### Task description
Output every line below without omitting or altering anything.

______________________________

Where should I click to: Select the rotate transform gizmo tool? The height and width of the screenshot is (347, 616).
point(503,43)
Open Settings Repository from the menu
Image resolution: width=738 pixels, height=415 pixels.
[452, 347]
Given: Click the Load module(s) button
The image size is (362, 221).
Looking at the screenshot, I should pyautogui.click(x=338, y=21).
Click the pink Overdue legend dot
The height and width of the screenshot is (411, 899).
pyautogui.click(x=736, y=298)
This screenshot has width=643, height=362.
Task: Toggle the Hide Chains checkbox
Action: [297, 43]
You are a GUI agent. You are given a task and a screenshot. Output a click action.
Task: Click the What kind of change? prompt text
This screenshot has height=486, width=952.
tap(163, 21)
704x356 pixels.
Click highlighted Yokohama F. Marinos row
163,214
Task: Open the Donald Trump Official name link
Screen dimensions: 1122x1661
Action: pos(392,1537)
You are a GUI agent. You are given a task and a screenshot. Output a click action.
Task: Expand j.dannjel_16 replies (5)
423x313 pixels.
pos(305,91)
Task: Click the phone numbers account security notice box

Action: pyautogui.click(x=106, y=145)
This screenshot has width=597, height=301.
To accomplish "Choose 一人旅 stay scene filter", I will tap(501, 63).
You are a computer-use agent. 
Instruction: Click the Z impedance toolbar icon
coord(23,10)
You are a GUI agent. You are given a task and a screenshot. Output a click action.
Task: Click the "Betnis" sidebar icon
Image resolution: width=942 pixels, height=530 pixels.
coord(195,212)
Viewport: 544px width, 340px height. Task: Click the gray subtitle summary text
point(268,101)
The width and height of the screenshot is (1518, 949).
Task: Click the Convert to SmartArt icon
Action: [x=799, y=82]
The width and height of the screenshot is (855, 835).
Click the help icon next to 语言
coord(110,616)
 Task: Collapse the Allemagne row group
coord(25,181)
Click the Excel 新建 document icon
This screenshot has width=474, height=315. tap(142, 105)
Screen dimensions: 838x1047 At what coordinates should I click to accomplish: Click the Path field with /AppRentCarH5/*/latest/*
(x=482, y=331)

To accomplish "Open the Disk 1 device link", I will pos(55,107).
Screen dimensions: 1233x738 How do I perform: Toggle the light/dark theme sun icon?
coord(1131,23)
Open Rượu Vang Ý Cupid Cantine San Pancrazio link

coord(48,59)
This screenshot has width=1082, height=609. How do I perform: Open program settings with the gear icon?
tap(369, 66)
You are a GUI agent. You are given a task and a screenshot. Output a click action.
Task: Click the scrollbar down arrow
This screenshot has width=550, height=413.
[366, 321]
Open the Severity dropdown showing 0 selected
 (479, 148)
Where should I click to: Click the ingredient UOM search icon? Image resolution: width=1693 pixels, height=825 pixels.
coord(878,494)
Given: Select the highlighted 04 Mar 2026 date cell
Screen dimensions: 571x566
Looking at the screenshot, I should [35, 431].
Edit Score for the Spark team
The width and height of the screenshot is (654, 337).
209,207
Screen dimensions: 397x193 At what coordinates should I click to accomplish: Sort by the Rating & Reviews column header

______________________________

### Your solution
Where should I click to: Select the rotate transform gizmo tool? The height and width of the screenshot is (347, 616).
point(503,43)
Open Settings Repository from the menu
Image resolution: width=738 pixels, height=415 pixels.
[452, 347]
Given: Click the Load module(s) button
The image size is (362, 221).
Looking at the screenshot, I should pyautogui.click(x=338, y=21).
Click the pink Overdue legend dot
The height and width of the screenshot is (411, 899).
pyautogui.click(x=736, y=298)
This screenshot has width=643, height=362.
Task: Toggle the Hide Chains checkbox
Action: [297, 43]
You are a GUI agent. You are given a task and a screenshot. Output a click action.
Task: Click the What kind of change? prompt text
This screenshot has height=486, width=952.
tap(163, 21)
704x356 pixels.
Click highlighted Yokohama F. Marinos row
163,214
Task: Open the Donald Trump Official name link
Screen dimensions: 1122x1661
Action: pos(392,1537)
You are a GUI agent. You are given a task and a screenshot. Output a click action.
Task: Expand j.dannjel_16 replies (5)
423x313 pixels.
pos(305,91)
Task: Click the phone numbers account security notice box

Action: pyautogui.click(x=106, y=145)
This screenshot has width=597, height=301.
To accomplish "Choose 一人旅 stay scene filter", I will tap(501, 63).
You are a computer-use agent. 
Instruction: Click the Z impedance toolbar icon
coord(23,10)
You are a GUI agent. You are given a task and a screenshot. Output a click action.
Task: Click the "Betnis" sidebar icon
Image resolution: width=942 pixels, height=530 pixels.
coord(195,212)
Viewport: 544px width, 340px height. Task: Click the gray subtitle summary text
point(268,101)
The width and height of the screenshot is (1518, 949).
Task: Click the Convert to SmartArt icon
Action: [x=799, y=82]
The width and height of the screenshot is (855, 835).
Click the help icon next to 语言
coord(110,616)
 Task: Collapse the Allemagne row group
coord(25,181)
Click the Excel 新建 document icon
This screenshot has width=474, height=315. tap(142, 105)
Screen dimensions: 838x1047 At what coordinates should I click to accomplish: Click the Path field with /AppRentCarH5/*/latest/*
(x=482, y=331)

To accomplish "Open the Disk 1 device link", I will pos(55,107).
Screen dimensions: 1233x738 How do I perform: Toggle the light/dark theme sun icon?
coord(1131,23)
Open Rượu Vang Ý Cupid Cantine San Pancrazio link

coord(48,59)
This screenshot has width=1082, height=609. How do I perform: Open program settings with the gear icon?
tap(369, 66)
You are a GUI agent. You are given a task and a screenshot. Output a click action.
Task: Click the scrollbar down arrow
This screenshot has width=550, height=413.
[366, 321]
Open the Severity dropdown showing 0 selected
 (479, 148)
Where should I click to: Click the ingredient UOM search icon? Image resolution: width=1693 pixels, height=825 pixels.
coord(878,494)
Given: Select the highlighted 04 Mar 2026 date cell
Screen dimensions: 571x566
Looking at the screenshot, I should [35, 431].
Edit Score for the Spark team
The width and height of the screenshot is (654, 337).
209,207
Screen dimensions: 397x193 At what coordinates should I click to accomplish: Sort by the Rating & Reviews column header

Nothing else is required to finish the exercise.